With the cyber risk hazard environment—ransomware, business interruption and aggregation—worsening significantly, “prospects for the U.S. cyber insurance market are grim,” according to a report from AM Best.

According to the global rating agency’s analysts, insurers “urgently need to reassess all aspects of their cyber risk, including their appetite, risk controls, modeling, stress testing and pricing, to remain a viable long-term partner dealing with cyber risk.”

The reassessment is needed because cyber insurance, which began as a diversifying, secondary line and another endorsement on policies, is now a “primary component of a corporation’s risk management and insurance purchasing decisions,” notes Best’s in its report, “Ransomware and Aggregation Issues Call for New Approaches to Cyber Risk.”

The loss ratio for cyber insurance rose dramatically in 2020, to 67.8 percent from 44.8 percent in 2019. However, the increase was not limited to just a few insurers—the loss ratio rose for 15 of the 20 largest cyber insurers, AM Best reports.

“The rate increases for cyber insurance outpaced that of the broader property/casualty industry, but the increase in cyber losses outstripped the rate hikes, which suggests more trouble for 2021 as ransom demands continue to grow,” said Sridhar Manyem, director, industry research and analytics.

Of special note, defense and cost containment (DCC) expenses are rising and “could become a significant issue because of potentially significant costs to defend claims as a result of either ambiguous coverage language or regulatory investigations that may involve defense costs,” the report adds.

According to the report, the challenges the cyber insurance market are facing include:

  • Rapid growth in exposure without adequate underwriting controls;
  • The growing sophistication of cyber criminals that have exploited malware and cyber vulnerabilities faster than companies that may have been late in protecting themselves; and
  • The far-reaching implications of the cascading effects of cyber risks and the lack of geographic or commercial boundaries.
See related article, “Federal Lawmakers Probe CNA, Cyber Insurance Payouts,” for a loss ratio ranking of the top 10 U.S. cyber insurers.

Direct written premiums for cyber insurance grew 22 percent in 2020, to $2.7 billion, which AM Best attributes to increases in both rates and demand for cyber insurance in the wake of well-known firms such as SolarWinds, Facebook and Capital One becoming victims.

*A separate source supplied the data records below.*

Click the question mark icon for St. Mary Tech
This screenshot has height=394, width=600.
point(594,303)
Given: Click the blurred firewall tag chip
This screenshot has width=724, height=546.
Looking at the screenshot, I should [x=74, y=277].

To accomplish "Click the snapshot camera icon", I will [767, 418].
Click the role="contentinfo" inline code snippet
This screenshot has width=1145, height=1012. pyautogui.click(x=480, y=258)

The average annual growth rate in premium has been 20 percent the past four years , while the average growth in claims has been 39.2 percent.

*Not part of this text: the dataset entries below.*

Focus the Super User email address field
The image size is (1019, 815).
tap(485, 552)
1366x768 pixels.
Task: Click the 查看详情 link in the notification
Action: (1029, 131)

“Rapid growth is viewed with a healthy skepticism, as it comes with underwriting and reserving risks,” the authors comment.

Standalone cyber insurance policies, up 28 percent in 2020, have seen a higher rate of growth compared with packaged policies, which the report indicates signal organizations’ escalating concerns about cyber risk. Frequency on standalone policies also has increased faster than for packaged policies the last three years.

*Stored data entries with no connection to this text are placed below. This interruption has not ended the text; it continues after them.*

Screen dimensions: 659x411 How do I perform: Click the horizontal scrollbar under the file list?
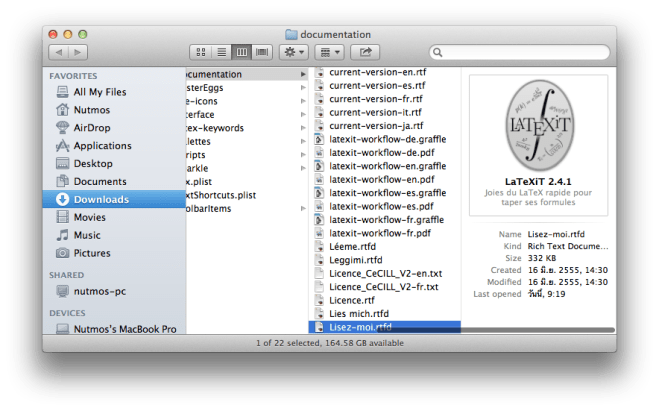[450, 329]
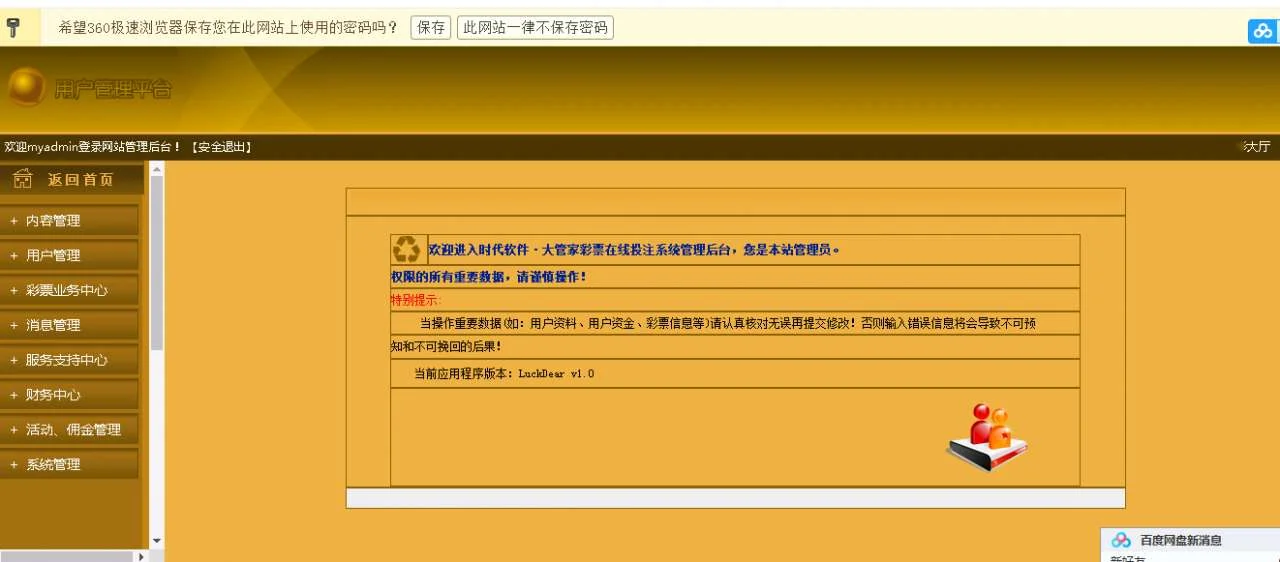
Task: Click the sidebar scrollbar down arrow
Action: (156, 541)
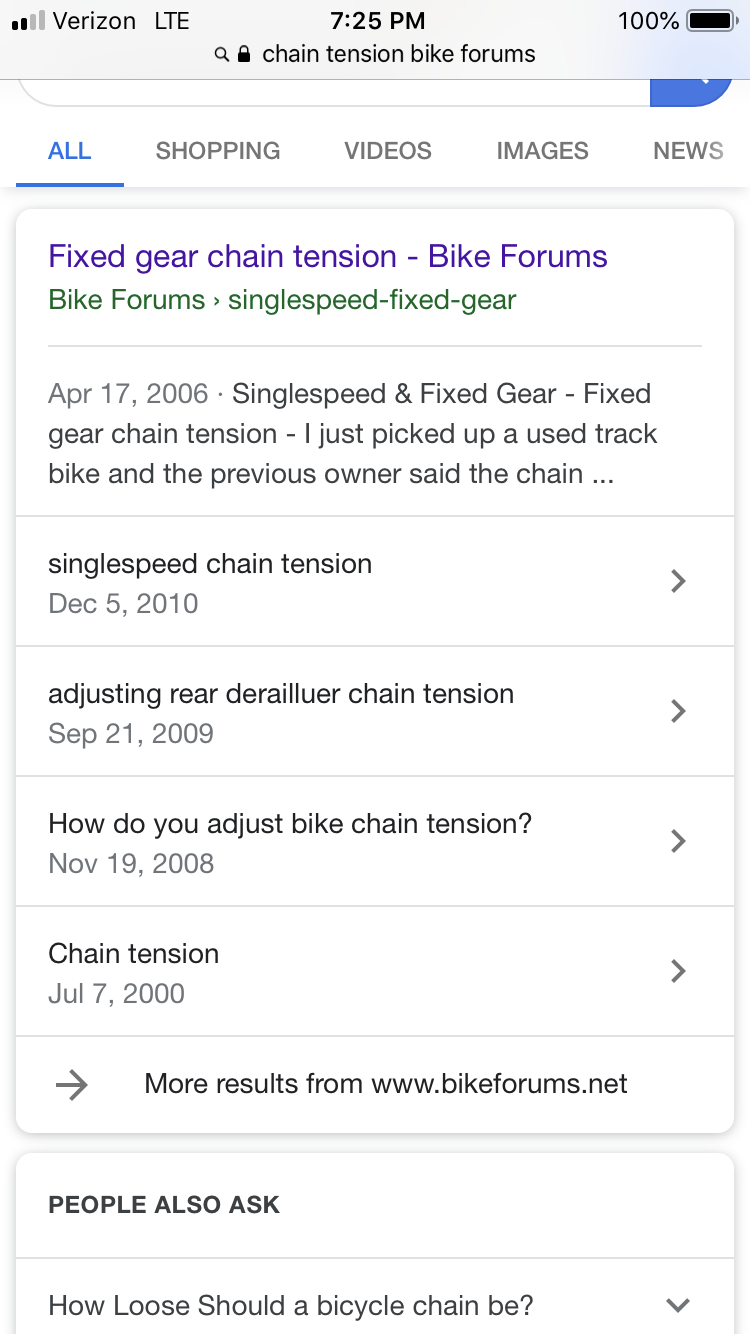This screenshot has width=750, height=1334.
Task: Tap the arrow icon beside More results
Action: point(72,1085)
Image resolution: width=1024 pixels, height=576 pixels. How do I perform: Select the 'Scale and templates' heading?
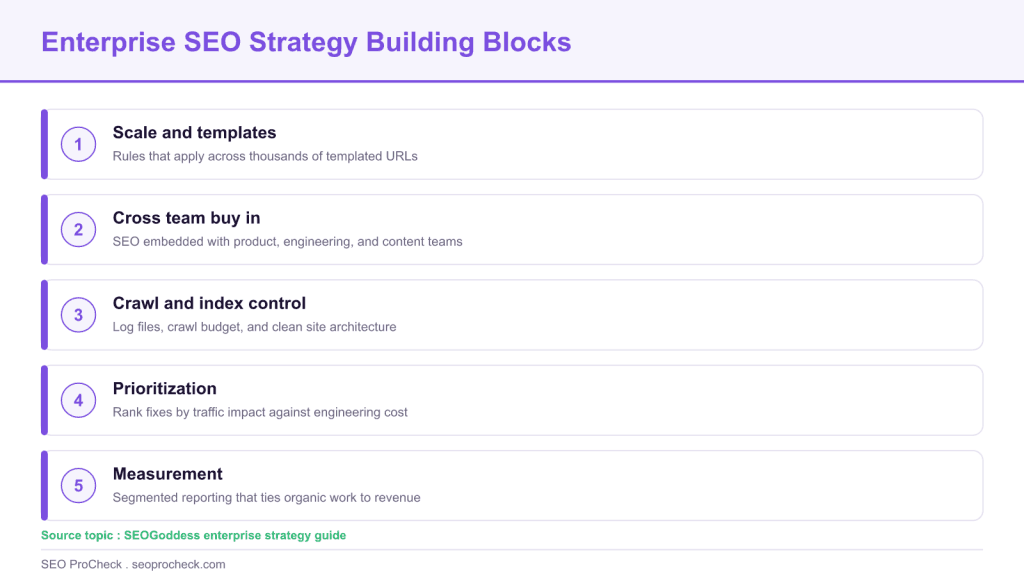coord(194,133)
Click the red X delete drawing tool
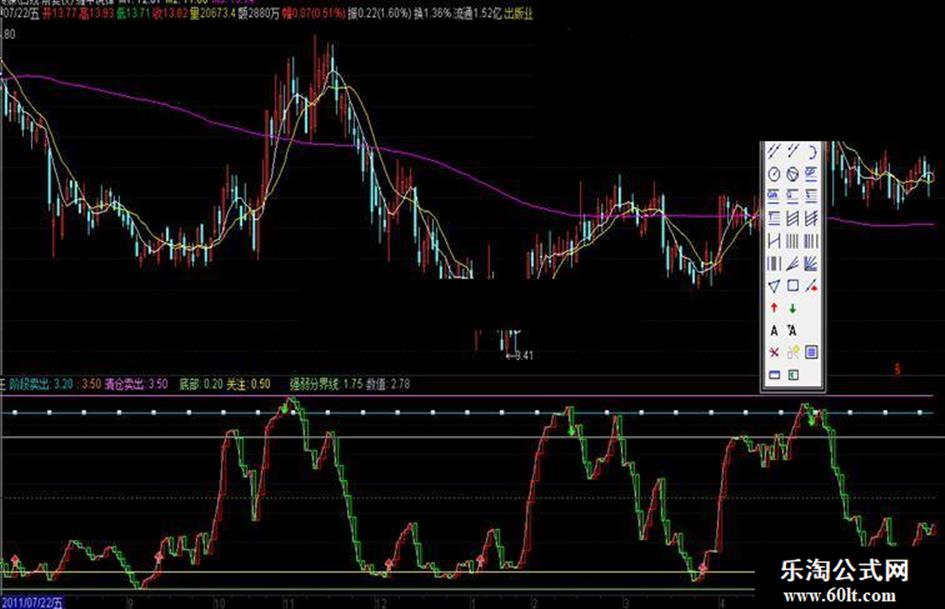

Hackers are becoming more sophisticated in their attacks and moving toward larger targets. The report also notes that hackers’ motives also appear to be changing as well, from stealing identities (third-party claims) to shutting down systems for ransom (first-party claims).

Total claims rose 18 percent in 2020 owing strictly to first-party ransomware claims, which were up 35 percent in 2020 and now account for 75 percent of cyber claims.

“The recent Colonial Pipeline hack—for a multi-million dollar ransom—is an example of first-party claims that have become so prevalent,” said Christopher Graham, senior industry analyst, AM Best.

Although AM Best said it views the industry as being well-capitalized, it also warns that individual insurers that venture into cyber risk without a thorough understanding of the market can find themselves in a vulnerable situation.

Noting that the industry has not yet faced a systemic event that challenges traditional underwriting categories of region, industry, size, the authors urge insurers to hire experts to help with mitigation and to take steps to improve their abilities to quantify their exposure and define their risk appetites.

“An insurer whose risk management approach is deficient can find itself subject to accumulation risk beyond its tolerance and could face ratings pressure,” said Fred Eslami, associate director, AM Best.